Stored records
++++

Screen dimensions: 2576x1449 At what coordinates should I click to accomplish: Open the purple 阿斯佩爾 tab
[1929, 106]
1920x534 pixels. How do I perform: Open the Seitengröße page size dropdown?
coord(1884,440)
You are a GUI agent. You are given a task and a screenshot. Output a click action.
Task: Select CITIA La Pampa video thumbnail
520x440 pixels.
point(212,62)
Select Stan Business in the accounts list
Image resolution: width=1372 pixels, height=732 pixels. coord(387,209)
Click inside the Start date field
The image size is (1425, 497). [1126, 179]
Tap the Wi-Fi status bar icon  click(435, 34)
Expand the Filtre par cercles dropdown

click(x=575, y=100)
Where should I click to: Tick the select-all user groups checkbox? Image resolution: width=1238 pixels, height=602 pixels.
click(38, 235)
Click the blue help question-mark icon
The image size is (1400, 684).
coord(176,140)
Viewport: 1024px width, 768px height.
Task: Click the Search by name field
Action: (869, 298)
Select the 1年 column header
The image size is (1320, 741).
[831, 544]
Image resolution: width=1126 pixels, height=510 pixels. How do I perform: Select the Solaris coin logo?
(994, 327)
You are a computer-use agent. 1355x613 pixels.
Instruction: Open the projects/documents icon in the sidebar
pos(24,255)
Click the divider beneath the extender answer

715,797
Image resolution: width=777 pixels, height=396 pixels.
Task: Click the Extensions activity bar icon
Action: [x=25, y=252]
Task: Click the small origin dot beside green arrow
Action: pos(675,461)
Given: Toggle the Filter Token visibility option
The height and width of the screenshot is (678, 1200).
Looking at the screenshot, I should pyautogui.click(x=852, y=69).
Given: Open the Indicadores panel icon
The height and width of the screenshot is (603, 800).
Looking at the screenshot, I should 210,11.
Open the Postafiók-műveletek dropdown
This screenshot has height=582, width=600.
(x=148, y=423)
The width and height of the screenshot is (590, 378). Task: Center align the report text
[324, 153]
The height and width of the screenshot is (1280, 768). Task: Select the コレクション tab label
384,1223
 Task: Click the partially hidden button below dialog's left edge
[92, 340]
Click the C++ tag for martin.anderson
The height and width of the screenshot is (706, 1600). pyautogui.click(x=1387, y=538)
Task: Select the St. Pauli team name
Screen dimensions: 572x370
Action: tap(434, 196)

++++

_WHAT IS BEING ASKED_
Exactly as they appear above, transcribe the records in full.

_OUTPUT FOR THIS TASK_
Screen dimensions: 2576x1449 At what coordinates should I click to accomplish: Open the purple 阿斯佩爾 tab
[1929, 106]
1920x534 pixels. How do I perform: Open the Seitengröße page size dropdown?
coord(1884,440)
You are a GUI agent. You are given a task and a screenshot. Output a click action.
Task: Select CITIA La Pampa video thumbnail
520x440 pixels.
point(212,62)
Select Stan Business in the accounts list
Image resolution: width=1372 pixels, height=732 pixels. coord(387,209)
Click inside the Start date field
The image size is (1425, 497). [1126, 179]
Tap the Wi-Fi status bar icon  click(435, 34)
Expand the Filtre par cercles dropdown

click(x=575, y=100)
Where should I click to: Tick the select-all user groups checkbox? Image resolution: width=1238 pixels, height=602 pixels.
click(38, 235)
Click the blue help question-mark icon
The image size is (1400, 684).
coord(176,140)
Viewport: 1024px width, 768px height.
Task: Click the Search by name field
Action: (869, 298)
Select the 1年 column header
The image size is (1320, 741).
[831, 544]
Image resolution: width=1126 pixels, height=510 pixels. How do I perform: Select the Solaris coin logo?
(994, 327)
You are a computer-use agent. 1355x613 pixels.
Instruction: Open the projects/documents icon in the sidebar
pos(24,255)
Click the divider beneath the extender answer

715,797
Image resolution: width=777 pixels, height=396 pixels.
Task: Click the Extensions activity bar icon
Action: [x=25, y=252]
Task: Click the small origin dot beside green arrow
Action: pos(675,461)
Given: Toggle the Filter Token visibility option
The height and width of the screenshot is (678, 1200).
Looking at the screenshot, I should pyautogui.click(x=852, y=69).
Given: Open the Indicadores panel icon
The height and width of the screenshot is (603, 800).
Looking at the screenshot, I should 210,11.
Open the Postafiók-műveletek dropdown
This screenshot has height=582, width=600.
(x=148, y=423)
The width and height of the screenshot is (590, 378). Task: Center align the report text
[324, 153]
The height and width of the screenshot is (1280, 768). Task: Select the コレクション tab label
384,1223
 Task: Click the partially hidden button below dialog's left edge
[92, 340]
Click the C++ tag for martin.anderson
The height and width of the screenshot is (706, 1600). pyautogui.click(x=1387, y=538)
Task: Select the St. Pauli team name
Screen dimensions: 572x370
Action: tap(434, 196)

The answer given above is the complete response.